Task to complete: Send back every record exactly.

-------

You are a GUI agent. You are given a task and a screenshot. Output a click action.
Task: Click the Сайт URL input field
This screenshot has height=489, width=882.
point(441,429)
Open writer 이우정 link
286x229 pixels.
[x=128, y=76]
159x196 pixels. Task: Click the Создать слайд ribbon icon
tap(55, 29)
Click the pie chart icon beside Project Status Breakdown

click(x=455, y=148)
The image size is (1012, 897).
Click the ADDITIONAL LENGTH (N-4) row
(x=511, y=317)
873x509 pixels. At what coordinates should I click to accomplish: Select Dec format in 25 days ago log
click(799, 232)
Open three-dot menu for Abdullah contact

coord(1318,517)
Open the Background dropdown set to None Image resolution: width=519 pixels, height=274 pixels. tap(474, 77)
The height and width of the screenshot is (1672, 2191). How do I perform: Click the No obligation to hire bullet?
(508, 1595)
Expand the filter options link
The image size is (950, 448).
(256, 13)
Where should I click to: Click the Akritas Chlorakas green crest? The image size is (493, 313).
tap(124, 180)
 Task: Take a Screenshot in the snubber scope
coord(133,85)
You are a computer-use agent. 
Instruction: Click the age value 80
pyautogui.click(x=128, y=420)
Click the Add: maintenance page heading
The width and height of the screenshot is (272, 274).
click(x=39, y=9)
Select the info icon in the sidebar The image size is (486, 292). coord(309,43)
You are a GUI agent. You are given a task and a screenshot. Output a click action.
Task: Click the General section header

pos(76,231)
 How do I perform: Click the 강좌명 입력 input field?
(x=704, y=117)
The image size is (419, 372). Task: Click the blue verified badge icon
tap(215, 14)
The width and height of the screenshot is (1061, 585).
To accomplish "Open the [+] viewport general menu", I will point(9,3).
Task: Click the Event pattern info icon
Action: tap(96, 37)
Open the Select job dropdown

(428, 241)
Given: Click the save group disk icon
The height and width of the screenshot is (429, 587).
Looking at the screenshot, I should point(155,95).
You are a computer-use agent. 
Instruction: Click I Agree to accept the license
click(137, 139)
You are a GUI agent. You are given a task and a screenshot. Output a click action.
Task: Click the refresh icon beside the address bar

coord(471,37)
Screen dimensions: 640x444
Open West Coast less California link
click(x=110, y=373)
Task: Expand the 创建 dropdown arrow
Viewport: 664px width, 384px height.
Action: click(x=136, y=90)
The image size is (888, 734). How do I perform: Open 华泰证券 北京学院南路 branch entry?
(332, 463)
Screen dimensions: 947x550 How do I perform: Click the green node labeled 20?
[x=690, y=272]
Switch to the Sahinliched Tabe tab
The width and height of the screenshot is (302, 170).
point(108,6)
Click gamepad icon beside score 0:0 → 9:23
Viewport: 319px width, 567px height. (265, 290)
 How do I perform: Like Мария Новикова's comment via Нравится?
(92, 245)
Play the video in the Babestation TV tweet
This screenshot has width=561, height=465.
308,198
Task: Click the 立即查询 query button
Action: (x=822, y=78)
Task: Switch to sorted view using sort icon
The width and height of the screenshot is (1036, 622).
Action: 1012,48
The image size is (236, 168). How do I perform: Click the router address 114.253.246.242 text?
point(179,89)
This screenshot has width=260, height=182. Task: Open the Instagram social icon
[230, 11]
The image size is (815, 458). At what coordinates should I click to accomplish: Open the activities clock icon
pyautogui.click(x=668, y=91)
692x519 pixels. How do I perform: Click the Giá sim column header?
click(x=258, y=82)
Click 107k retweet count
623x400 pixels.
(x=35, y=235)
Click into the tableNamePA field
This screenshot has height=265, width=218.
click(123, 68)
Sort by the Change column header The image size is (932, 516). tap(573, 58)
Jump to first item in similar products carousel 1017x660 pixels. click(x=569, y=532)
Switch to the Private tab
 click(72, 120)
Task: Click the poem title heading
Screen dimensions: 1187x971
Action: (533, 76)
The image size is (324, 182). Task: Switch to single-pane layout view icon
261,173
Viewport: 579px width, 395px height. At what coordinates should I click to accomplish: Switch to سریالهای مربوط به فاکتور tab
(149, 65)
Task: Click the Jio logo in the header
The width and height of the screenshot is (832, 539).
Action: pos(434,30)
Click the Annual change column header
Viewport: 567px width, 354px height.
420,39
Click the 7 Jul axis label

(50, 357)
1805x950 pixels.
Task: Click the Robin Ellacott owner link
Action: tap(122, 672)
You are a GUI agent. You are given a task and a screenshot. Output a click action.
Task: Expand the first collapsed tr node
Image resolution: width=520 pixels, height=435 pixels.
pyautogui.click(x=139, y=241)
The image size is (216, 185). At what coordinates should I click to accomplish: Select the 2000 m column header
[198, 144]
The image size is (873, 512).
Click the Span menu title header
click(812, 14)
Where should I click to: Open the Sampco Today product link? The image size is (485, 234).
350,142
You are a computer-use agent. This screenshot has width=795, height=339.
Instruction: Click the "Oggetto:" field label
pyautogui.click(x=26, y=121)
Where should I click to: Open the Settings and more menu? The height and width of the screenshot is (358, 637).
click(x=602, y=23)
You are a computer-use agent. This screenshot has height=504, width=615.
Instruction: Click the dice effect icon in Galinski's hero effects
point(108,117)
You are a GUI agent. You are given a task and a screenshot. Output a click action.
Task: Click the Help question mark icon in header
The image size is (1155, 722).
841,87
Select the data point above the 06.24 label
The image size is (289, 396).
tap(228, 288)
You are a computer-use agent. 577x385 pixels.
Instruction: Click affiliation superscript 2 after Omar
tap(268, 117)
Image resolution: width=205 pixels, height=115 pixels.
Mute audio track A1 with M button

-------

Solved problem:
You are a GUI agent. You are given a task and a screenshot. Output a click action.
Task: Click the Сайт URL input field
This screenshot has height=489, width=882.
point(441,429)
Open writer 이우정 link
286x229 pixels.
[x=128, y=76]
159x196 pixels. Task: Click the Создать слайд ribbon icon
tap(55, 29)
Click the pie chart icon beside Project Status Breakdown

click(x=455, y=148)
The image size is (1012, 897).
Click the ADDITIONAL LENGTH (N-4) row
(x=511, y=317)
873x509 pixels. At what coordinates should I click to accomplish: Select Dec format in 25 days ago log
click(799, 232)
Open three-dot menu for Abdullah contact

coord(1318,517)
Open the Background dropdown set to None Image resolution: width=519 pixels, height=274 pixels. tap(474, 77)
The height and width of the screenshot is (1672, 2191). How do I perform: Click the No obligation to hire bullet?
(508, 1595)
Expand the filter options link
The image size is (950, 448).
(256, 13)
Where should I click to: Click the Akritas Chlorakas green crest? The image size is (493, 313).
tap(124, 180)
 Task: Take a Screenshot in the snubber scope
coord(133,85)
You are a computer-use agent. 
Instruction: Click the age value 80
pyautogui.click(x=128, y=420)
Click the Add: maintenance page heading
The width and height of the screenshot is (272, 274).
click(x=39, y=9)
Select the info icon in the sidebar The image size is (486, 292). coord(309,43)
You are a GUI agent. You are given a task and a screenshot. Output a click action.
Task: Click the General section header

pos(76,231)
 How do I perform: Click the 강좌명 입력 input field?
(x=704, y=117)
The image size is (419, 372). Task: Click the blue verified badge icon
tap(215, 14)
The width and height of the screenshot is (1061, 585).
To accomplish "Open the [+] viewport general menu", I will point(9,3).
Task: Click the Event pattern info icon
Action: tap(96, 37)
Open the Select job dropdown

(428, 241)
Given: Click the save group disk icon
The height and width of the screenshot is (429, 587).
Looking at the screenshot, I should point(155,95).
You are a computer-use agent. 
Instruction: Click I Agree to accept the license
click(137, 139)
You are a GUI agent. You are given a task and a screenshot. Output a click action.
Task: Click the refresh icon beside the address bar

coord(471,37)
Screen dimensions: 640x444
Open West Coast less California link
click(x=110, y=373)
Task: Expand the 创建 dropdown arrow
Viewport: 664px width, 384px height.
Action: click(x=136, y=90)
The image size is (888, 734). How do I perform: Open 华泰证券 北京学院南路 branch entry?
(332, 463)
Screen dimensions: 947x550 How do I perform: Click the green node labeled 20?
[x=690, y=272]
Switch to the Sahinliched Tabe tab
The width and height of the screenshot is (302, 170).
point(108,6)
Click gamepad icon beside score 0:0 → 9:23
Viewport: 319px width, 567px height. (265, 290)
 How do I perform: Like Мария Новикова's comment via Нравится?
(92, 245)
Play the video in the Babestation TV tweet
This screenshot has width=561, height=465.
308,198
Task: Click the 立即查询 query button
Action: (x=822, y=78)
Task: Switch to sorted view using sort icon
The width and height of the screenshot is (1036, 622).
Action: 1012,48
The image size is (236, 168). How do I perform: Click the router address 114.253.246.242 text?
point(179,89)
This screenshot has width=260, height=182. Task: Open the Instagram social icon
[230, 11]
The image size is (815, 458). At what coordinates should I click to accomplish: Open the activities clock icon
pyautogui.click(x=668, y=91)
692x519 pixels. How do I perform: Click the Giá sim column header?
click(x=258, y=82)
Click 107k retweet count
623x400 pixels.
(x=35, y=235)
Click into the tableNamePA field
This screenshot has height=265, width=218.
click(123, 68)
Sort by the Change column header The image size is (932, 516). tap(573, 58)
Jump to first item in similar products carousel 1017x660 pixels. click(x=569, y=532)
Switch to the Private tab
 click(72, 120)
Task: Click the poem title heading
Screen dimensions: 1187x971
Action: (533, 76)
The image size is (324, 182). Task: Switch to single-pane layout view icon
261,173
Viewport: 579px width, 395px height. At what coordinates should I click to accomplish: Switch to سریالهای مربوط به فاکتور tab
(149, 65)
Task: Click the Jio logo in the header
The width and height of the screenshot is (832, 539).
Action: pos(434,30)
Click the Annual change column header
Viewport: 567px width, 354px height.
420,39
Click the 7 Jul axis label

(50, 357)
1805x950 pixels.
Task: Click the Robin Ellacott owner link
Action: tap(122, 672)
You are a GUI agent. You are given a task and a screenshot. Output a click action.
Task: Expand the first collapsed tr node
Image resolution: width=520 pixels, height=435 pixels.
pyautogui.click(x=139, y=241)
The image size is (216, 185). At what coordinates should I click to accomplish: Select the 2000 m column header
[198, 144]
The image size is (873, 512).
Click the Span menu title header
click(812, 14)
Where should I click to: Open the Sampco Today product link? The image size is (485, 234).
350,142
You are a computer-use agent. This screenshot has width=795, height=339.
Instruction: Click the "Oggetto:" field label
pyautogui.click(x=26, y=121)
Where should I click to: Open the Settings and more menu? The height and width of the screenshot is (358, 637).
click(x=602, y=23)
You are a computer-use agent. This screenshot has height=504, width=615.
Instruction: Click the dice effect icon in Galinski's hero effects
point(108,117)
You are a GUI agent. You are given a task and a screenshot. Output a click action.
Task: Click the Help question mark icon in header
The image size is (1155, 722).
841,87
Select the data point above the 06.24 label
The image size is (289, 396).
tap(228, 288)
You are a computer-use agent. 577x385 pixels.
Instruction: Click affiliation superscript 2 after Omar
tap(268, 117)
Image resolution: width=205 pixels, height=115 pixels.
Mute audio track A1 with M button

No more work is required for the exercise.